In the reply, include exactly the lines of the entries below from the first to the line with "The image size is (766, 1568).", that line included.

======== RECORDS FOR THIS EXERCISE

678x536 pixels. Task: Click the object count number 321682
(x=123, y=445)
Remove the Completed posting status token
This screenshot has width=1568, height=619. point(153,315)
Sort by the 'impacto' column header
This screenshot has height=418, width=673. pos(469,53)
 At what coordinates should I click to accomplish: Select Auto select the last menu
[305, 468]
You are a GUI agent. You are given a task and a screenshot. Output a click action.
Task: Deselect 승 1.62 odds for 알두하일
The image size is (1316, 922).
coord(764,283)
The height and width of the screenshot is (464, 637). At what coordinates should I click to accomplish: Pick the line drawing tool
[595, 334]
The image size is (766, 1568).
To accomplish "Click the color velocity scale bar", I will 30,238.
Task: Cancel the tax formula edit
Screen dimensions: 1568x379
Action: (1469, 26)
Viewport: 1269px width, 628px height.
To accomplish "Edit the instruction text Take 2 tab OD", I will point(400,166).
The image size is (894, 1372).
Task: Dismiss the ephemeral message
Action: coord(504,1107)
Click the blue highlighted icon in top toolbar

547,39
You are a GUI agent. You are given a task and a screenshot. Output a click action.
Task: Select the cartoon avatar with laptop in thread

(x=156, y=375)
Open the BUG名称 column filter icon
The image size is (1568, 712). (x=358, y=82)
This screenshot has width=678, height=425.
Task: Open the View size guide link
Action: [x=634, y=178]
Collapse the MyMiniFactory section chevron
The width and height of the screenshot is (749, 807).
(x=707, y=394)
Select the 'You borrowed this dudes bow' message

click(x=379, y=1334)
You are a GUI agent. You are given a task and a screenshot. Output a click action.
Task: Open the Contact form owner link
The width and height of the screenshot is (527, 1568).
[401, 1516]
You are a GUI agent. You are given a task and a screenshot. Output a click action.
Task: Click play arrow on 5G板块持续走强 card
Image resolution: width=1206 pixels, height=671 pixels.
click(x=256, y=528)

================

# [ANSWER BELOW]
678x536 pixels. Task: Click the object count number 321682
(x=123, y=445)
Remove the Completed posting status token
This screenshot has width=1568, height=619. point(153,315)
Sort by the 'impacto' column header
This screenshot has height=418, width=673. pos(469,53)
 At what coordinates should I click to accomplish: Select Auto select the last menu
[305, 468]
You are a GUI agent. You are given a task and a screenshot. Output a click action.
Task: Deselect 승 1.62 odds for 알두하일
The image size is (1316, 922).
coord(764,283)
The height and width of the screenshot is (464, 637). At what coordinates should I click to accomplish: Pick the line drawing tool
[595, 334]
The image size is (766, 1568).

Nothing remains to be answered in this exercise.